Abstract

Purpose To evaluate and compare the efficacy, stability, and safety of laser in situ keratomileusis (LASIK) and laser thermal keratoplasty (LTK) for the treatment of simple hyperopia. Setting John Hill Eye and Laser Centre, Cape Town, South Africa. Methods This retrospective study comprised consecutive patients having primary treatment of simple hyperopia of up to 3.0 diopters (D) with astigmatism of 0.5 D or less. Treatment methods were as follows: Group 1 (81 eyes), LASIK with the Nidek EC-5000 excimer laser; Group 2 (69 eyes), LASIK with the LaserSight LSX® excimer laser; and Group 3 (84 eyes), LTK with the Sunrise holmium:YAG laser. Results The hyperopia decreased in all 3 groups. Both LASIK groups were stable by 1 month; there was continued regression in the LTK group for up to 18 months.
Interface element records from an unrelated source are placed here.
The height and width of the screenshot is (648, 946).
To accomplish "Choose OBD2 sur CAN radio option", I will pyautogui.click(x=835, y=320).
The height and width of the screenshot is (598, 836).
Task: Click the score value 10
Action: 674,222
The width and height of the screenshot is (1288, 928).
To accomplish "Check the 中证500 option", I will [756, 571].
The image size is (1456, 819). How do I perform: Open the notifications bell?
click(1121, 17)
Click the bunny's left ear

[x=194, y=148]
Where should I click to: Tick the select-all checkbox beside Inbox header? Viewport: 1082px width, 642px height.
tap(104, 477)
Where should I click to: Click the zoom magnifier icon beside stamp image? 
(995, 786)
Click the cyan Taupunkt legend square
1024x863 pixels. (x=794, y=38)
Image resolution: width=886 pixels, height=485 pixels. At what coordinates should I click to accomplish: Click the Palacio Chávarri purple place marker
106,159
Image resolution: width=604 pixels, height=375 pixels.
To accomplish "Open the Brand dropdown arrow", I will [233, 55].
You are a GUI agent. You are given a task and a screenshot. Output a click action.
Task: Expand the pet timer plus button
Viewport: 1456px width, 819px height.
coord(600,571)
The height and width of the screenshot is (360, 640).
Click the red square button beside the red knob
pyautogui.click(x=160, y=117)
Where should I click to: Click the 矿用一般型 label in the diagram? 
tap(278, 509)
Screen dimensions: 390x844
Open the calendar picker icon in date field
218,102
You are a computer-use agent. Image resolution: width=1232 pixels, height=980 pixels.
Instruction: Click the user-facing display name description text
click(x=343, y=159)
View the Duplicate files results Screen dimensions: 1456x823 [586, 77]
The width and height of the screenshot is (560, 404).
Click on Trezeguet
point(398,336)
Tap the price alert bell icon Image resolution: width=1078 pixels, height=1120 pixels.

The percentage of eyes achieving uncorrected visual acuities of 20/20 and 20/40 at 3 months were Nidek, 41% and 92%, respectively; LaserSight, 50% and 90%, respectively; and LTK, 21% and 89%, respectively. No eye lost more than 2 lines of best spectacle-corrected visual acuity. Surgically induced astigmatism (SIA) was evident in all 3 groups; it was highest in the LTK group. The mean posttreatment astigmatism was –0.47 D ± 0.40 (SD) (range 0 to −1.50 D) in the Nidek group, –0.45 ± 0.40 D (range 0 to −1.25 D) in the LaserSight group, and –0.81 ± 0.51 D (range 0 to −2.25 D) in the LTK group. The enhancement rates were 16.75%, 22.57%, and 38.30%, respectively. Because of the SIA, 61% of the LTK enhancements were corrected with LASIK. Conclusions All 3 treatment methods corrected hyperopia, but stability was achieved early in both LASIK groups, allowing early enhancement when necessary. Because LTK cannot currently correct astigmatism, many of the LTK repeat treatments required LASIK procedures. For these reasons, LASIK remains my preferred method to treat simple hyperopia up to +3.0 D.